For the second time in one year, the Utah Department of Health is facing another data breach. According to a UDOH statement, an employee from an outside contractor – Goold Health Systems – lost an unencrypted USB memory stick containing personal information for 6,000 Medicaid clients. Goold processes pharmacy transactions for the UDOH.
It’s crucial for companies to take proper precautions against different types of security issues. While this event involves a lost device, the previous breach occurred last March when Eastern European hackers gained access to healthcare information for close to 780,000 Medicaid patients in Utah. Thorough risk assessments can help business leaders create a disaster recovery plan, which can help an organization fully recover after a data breach.
“There were no Social Security numbers or financial information included in the data, so we believe the potential risk for identity theft is minimal,” UDOH deputy director and state Medicaid director Michael Hales, said in a statement. “Further, we have no reason to believe the data were targeted by anyone to be used for malicious purposes.”

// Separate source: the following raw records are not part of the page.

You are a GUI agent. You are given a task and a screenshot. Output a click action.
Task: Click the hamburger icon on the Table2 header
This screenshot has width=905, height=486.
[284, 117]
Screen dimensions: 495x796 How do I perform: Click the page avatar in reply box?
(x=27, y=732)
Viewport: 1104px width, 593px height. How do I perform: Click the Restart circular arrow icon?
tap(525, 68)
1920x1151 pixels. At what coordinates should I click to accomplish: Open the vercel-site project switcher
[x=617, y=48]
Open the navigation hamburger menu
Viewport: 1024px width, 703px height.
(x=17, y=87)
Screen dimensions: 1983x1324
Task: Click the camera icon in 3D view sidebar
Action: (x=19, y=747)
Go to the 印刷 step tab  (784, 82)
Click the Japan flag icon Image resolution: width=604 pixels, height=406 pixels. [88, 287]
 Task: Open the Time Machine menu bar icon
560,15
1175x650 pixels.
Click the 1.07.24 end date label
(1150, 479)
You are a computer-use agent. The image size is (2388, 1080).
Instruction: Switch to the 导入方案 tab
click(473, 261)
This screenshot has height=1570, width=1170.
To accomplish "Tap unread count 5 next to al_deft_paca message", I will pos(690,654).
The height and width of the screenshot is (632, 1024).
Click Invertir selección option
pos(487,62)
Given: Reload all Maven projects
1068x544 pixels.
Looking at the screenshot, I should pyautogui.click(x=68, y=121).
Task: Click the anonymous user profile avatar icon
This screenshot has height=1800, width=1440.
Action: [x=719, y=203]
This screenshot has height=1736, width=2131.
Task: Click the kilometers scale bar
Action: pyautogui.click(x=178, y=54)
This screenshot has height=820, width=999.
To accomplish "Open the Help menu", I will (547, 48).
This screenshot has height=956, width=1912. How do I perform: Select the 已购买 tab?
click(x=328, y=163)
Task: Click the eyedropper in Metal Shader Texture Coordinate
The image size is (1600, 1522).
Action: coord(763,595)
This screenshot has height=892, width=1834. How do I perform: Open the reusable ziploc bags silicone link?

Hales added that UDOH understands that some individuals might be anxious over the breach, but the organization is taking all reasonable precautions to ensure that the missing data will not be used to harm individual clients or the Medicaid program.
The memory stick did contain names, ages and identification numbers of Medicaid recipients, according to the UDOH press release. According to the Associated Press, the employee in question – whose name has not been released – violated both Health Department policy and the contract GHS had with the agency.
Educating employees of proper security protocols is extremely important for businesses to keep themselves protected from data breaches. Working with business continuity consultants can help organizations conduct thorough risk assessments and create prevention and recovery plans for numerous situations.